With the possible exception of the race for District Attorney, nothing on the local Nov. 2 ballot is as hard-fought as the battle between Eureka Mayor Virginia Bass and six-term incumbent Fourth District Supervisor Bonnie Neely -- and nothing has higher stakes. From a political point of view, Neely's ouster would remove from office the most powerful and bureaucratically adept progressive official in the county. Whether this would be an occasion to rejoice or to lament -- well, that depends entirely on your own point of view.
The miracle is that it continues to be a contest this late in the game; on the surface, it doesn't look like much of one. Bass came within around 150 votes of winning the election outright on the night of the June 8 primary. When all the votes were tallied, Bass was left with 2,720 votes, or 47.3 percent of the total. Neely finished far behind 1,819 votes, or 31.6 percent. The third-place finisher, Eureka City Councilmember Jeff Leonard, ended with 1,182, or 20.6 percent. Bass and Leonard are seen as ideological counterparts, at least on a number of important issues; if only 12.8 percent of his supporters had voted for Bass instead of him, she would have topped 50 percent in the primary, making a November run-off unnecessary.
Despite that apparently huge advantage, Bass said last week that she isn't taking anything for granted. "It's not over ’til its over," she said. "You run ’til it's over and then collapse. I've just learned that being overconfident in anything is a bad thing."
A few new issues have really come to the fore since the primary, Bass said. Among them are the large-scale Forster-Gill development, which is slated for the Cutten area outside the city limits, and Measure N, a ballot measure that would clear the way for Security National's Marina Center development, at least at the level of city government. (The California Coastal Commission, a state board that Neely chairs, would still have the power to reject the development.) In both cases, Bass charged, Neely's priorities give short shrift to Eureka residents -- in the Forster-Gill case, by standing for dense development that would impact city traffic, and in the Marina Center case by opposing a development that would bring jobs.
"What it highlights is that the communication isn't really good between the county and the city," Bass said. "Rarely has the Fourth District Supervisor called me and told me 'This is going to impact your city.'"

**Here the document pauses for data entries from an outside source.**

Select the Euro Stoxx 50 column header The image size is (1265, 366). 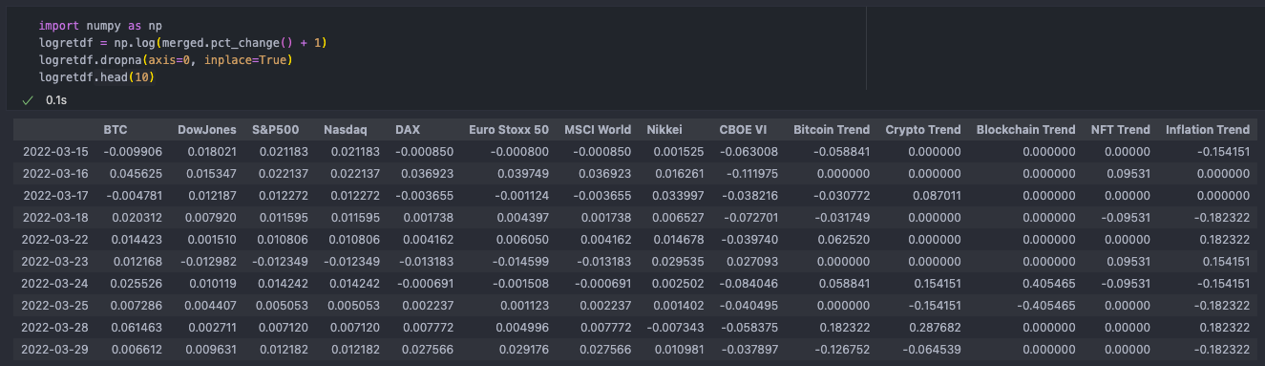click(509, 130)
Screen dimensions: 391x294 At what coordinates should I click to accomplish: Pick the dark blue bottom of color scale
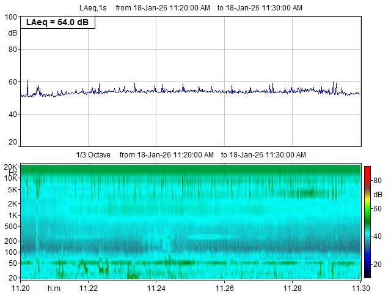[367, 273]
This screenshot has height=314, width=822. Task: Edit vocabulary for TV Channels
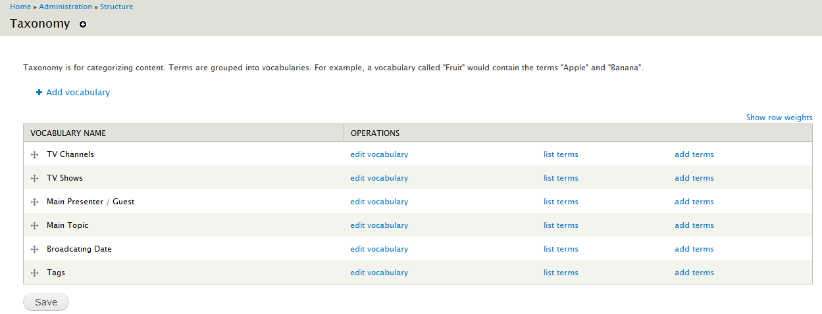[378, 154]
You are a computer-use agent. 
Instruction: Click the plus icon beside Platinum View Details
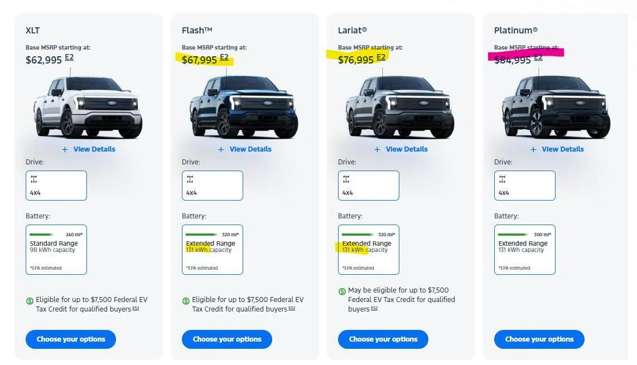pyautogui.click(x=533, y=149)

Bass said she greatly admired what she characterized as First District Supervisor Jimmy Smith's approach to governance -- helping people on the ground work their way through the sometimes painful maze of local, state and national regulatory bodies in order to get things done. Government, she said, doesn't have to always be the enemy, and it doesn't always have to serve from on high, as she believes characterizes her opponent's style. "Obviously, there's other things you do," she said. "I just think for Eureka, for the supervisor from Eureka, that there's room for serving the day-to-day interests of regular people."

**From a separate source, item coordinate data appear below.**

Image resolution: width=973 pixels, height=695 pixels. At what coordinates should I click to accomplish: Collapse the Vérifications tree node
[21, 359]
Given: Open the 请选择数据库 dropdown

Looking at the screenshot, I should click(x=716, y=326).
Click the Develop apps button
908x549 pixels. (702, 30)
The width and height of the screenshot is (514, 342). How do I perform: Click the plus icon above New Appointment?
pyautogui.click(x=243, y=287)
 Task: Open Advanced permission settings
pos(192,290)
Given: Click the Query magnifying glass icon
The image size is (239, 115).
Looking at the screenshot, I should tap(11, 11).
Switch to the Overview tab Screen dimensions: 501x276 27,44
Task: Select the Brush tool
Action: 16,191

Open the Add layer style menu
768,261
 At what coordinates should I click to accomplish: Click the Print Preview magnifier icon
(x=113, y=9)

Bass has been endorsed by Humboldt County Sheriff's Organization, as well a number of trade unions and business organizations: International Brotherhood of Electrical Workers, Local 551 Building and Construction Trades Council of Humboldt and Del Norte Counties and the Humboldt Builders Exchange.
But if Bass isn't relaxing, then neither is Neely throwing in the towel. In recent months, the incumbent's campaign has raised the pitch, directly critiquing Bass' years of service on the Eureka City Council and her term as mayor.
"We've compared records in terms of leadership -- where we've stepped up and led, and where she's been absent," Neely said last week. In particular, Neely referenced Measure O, a citywide sales tax increase that will also appear on the Nov. 2 ballot, as well as proposed water and sewer rate hikes. She charged that the city's need to go to the voters for more money, in the middle of the current economic downturn, demonstrates fiscal imprudence under Bass' watch. In contrast, she said, county government prepared for hard times by tightening its belt long before crisis arrived, and so avoided the need for painful tax increases.
Neely charged that such leadership should be critical to voters in the middle of a recession. "Things that affect people's pocketbooks are definitely in their minds, and this 60 percent sewer and water service increase is really concerning them," she said.
Neely added that she supports government action that supports the local economy, and said that the county's aggressive pursuit of federal stimulus funds has resulted in 200 permanent, full-time jobs in the county's private sector, which have replaced jobs lost. She said that such action is in stark contrast to her opponent's position on job creation, which she characterized merely as "wash[ing] off that welcome mat for the private sector." "You can't always wait for that," Neely said.
As regards building and development, Neely offered Myrtletown's new HealthSport facility and housing complexes, as well as the new Super Safeway under construction on Harris, as evidence of county government's healthy process for permitting new projects. "Those are things that have sailed through nicely, as opposed to what has happened in the city's jurisdiction," Neely said.
Neely has been endorsed by Humboldt County Democratic Central Committee and Humboldt County Green Party, in addition to her own list of unions: the Humboldt County Central Labor Council, Operating Engineers #3, Carpenters Union #751 and AFSCME Local #1684.